Limitations include:

Scalability challenges as the number of modalities increases ( $2^M-1$ expert combinations in naïve designs) (Wang et al., 29 Aug 2025).
Potential fragility in LLM-generated summaries or prompt engineering, with risk of hallucination or suboptimal summarization (Gao et al., 7 Aug 2025).
Nontrivial interpretability of dynamic gating decisions and fused latent spaces.
Compute and memory overhead in large-scale agent or MoE deployments, though recent advances in parameter-efficient tuning and routing sparsity partially alleviate this (Lin et al., 2024).

6. Extensions, Open Directions, and Comparative Context

MoMA approaches enable rapid extension to new clinical modalities (e.g., genomics, time-series labs) by defining new agents, encoders, or prompt templates without end-to-end retraining (Gao et al., 7 Aug 2025, Aparício et al., 26 Dec 2025, Lee et al., 13 Mar 2025).
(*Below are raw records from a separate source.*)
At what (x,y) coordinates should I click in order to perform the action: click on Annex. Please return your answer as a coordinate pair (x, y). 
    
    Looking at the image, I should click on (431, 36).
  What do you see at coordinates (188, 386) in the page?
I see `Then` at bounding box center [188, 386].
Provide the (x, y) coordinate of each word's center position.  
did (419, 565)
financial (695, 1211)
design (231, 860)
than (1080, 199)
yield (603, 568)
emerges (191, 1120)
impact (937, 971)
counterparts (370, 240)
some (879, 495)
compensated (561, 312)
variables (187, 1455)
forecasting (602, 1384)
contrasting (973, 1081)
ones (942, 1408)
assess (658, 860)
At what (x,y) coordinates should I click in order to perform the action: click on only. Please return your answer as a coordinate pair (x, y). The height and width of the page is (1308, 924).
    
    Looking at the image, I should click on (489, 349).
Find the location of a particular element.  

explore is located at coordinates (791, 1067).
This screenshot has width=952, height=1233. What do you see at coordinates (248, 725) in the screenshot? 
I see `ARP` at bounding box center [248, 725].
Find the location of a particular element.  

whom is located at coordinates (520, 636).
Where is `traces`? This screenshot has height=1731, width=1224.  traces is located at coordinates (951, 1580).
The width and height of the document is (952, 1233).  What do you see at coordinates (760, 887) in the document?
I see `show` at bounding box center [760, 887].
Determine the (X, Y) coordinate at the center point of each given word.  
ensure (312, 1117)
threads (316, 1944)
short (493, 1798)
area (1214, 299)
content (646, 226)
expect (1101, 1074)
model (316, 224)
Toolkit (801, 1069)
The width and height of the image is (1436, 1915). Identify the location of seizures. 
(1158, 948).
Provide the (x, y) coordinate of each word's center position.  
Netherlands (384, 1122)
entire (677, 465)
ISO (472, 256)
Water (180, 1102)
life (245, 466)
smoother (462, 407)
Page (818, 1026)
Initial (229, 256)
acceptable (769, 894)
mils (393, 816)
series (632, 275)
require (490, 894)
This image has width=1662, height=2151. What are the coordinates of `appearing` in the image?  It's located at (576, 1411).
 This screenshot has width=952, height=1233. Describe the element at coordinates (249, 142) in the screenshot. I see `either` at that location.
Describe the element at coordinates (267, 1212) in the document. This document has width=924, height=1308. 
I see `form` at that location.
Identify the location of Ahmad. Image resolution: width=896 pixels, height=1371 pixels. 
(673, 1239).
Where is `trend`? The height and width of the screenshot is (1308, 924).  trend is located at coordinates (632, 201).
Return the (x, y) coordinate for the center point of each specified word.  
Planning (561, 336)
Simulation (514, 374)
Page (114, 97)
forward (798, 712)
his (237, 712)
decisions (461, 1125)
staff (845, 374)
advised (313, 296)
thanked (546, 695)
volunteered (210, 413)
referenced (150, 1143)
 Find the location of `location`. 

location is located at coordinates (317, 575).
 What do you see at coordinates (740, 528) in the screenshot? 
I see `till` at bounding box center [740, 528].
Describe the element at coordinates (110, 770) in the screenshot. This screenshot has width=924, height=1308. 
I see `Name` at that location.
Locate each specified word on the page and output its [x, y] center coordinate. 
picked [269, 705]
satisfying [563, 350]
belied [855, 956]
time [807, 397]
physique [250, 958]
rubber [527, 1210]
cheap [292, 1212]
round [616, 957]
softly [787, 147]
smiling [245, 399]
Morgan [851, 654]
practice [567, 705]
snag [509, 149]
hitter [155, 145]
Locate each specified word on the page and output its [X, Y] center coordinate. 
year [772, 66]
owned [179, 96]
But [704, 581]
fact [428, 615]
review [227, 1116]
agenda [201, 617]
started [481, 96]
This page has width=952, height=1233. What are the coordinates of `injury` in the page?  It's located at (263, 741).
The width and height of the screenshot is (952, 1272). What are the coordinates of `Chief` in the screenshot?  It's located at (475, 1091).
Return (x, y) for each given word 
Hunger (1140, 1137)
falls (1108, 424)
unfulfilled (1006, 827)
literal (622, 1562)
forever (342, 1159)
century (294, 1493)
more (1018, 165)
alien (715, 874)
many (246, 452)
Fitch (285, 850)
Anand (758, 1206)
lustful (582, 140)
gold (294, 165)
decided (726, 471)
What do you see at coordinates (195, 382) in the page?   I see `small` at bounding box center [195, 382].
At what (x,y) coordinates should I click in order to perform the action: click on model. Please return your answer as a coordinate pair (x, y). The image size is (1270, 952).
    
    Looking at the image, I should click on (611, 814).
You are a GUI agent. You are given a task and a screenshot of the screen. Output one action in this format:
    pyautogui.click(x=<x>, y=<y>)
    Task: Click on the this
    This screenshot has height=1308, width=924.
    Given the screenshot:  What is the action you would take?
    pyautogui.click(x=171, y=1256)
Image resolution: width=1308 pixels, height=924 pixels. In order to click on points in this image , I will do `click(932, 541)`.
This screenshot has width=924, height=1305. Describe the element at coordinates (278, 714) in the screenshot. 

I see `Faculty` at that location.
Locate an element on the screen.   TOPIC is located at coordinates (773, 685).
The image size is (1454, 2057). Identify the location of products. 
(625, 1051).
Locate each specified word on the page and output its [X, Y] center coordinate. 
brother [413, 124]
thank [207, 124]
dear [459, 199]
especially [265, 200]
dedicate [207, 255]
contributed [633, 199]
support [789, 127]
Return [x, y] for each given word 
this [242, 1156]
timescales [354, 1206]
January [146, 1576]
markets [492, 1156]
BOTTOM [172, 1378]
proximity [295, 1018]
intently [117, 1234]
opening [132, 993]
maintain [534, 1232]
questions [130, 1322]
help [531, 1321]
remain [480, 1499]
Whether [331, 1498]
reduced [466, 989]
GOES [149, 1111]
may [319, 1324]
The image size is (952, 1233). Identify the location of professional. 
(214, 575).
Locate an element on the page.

Unified transformer-based alternatives (such as IRENE (Zhou et al., 2023)) offer holistic, attention-based fusion but may not provide the same modularity or adaptability to missingness.

Ongoing research seeks to:

Learn modal-adaptive gating weights between agents instead of rigid concatenation (Gao et al., 7 Aug 2025).
Integrate reinforcement learning for improved agent coordination.
Employ retrieval-augmented or schema-grounded generation to better control LLM-based summaries (Aparício et al., 26 Dec 2025).
Generalize dynamic adapter or MoE fusion strategies to streaming or temporal, real-time clinical scenarios (Lee et al., 13 Mar 2025, Nguyen et al., 2022).
Optimize foundation model fusion for resource efficiency (e.g., quantized, sparse, or early-exit architectures) (Lin et al., 2024).

MoMA systems now constitute a central paradigm for state-of-the-art multimodal clinical prediction, combining modularity, data-adaptive routing, and scalable fusion to meet the demands of modern, heterogeneous healthcare data environments.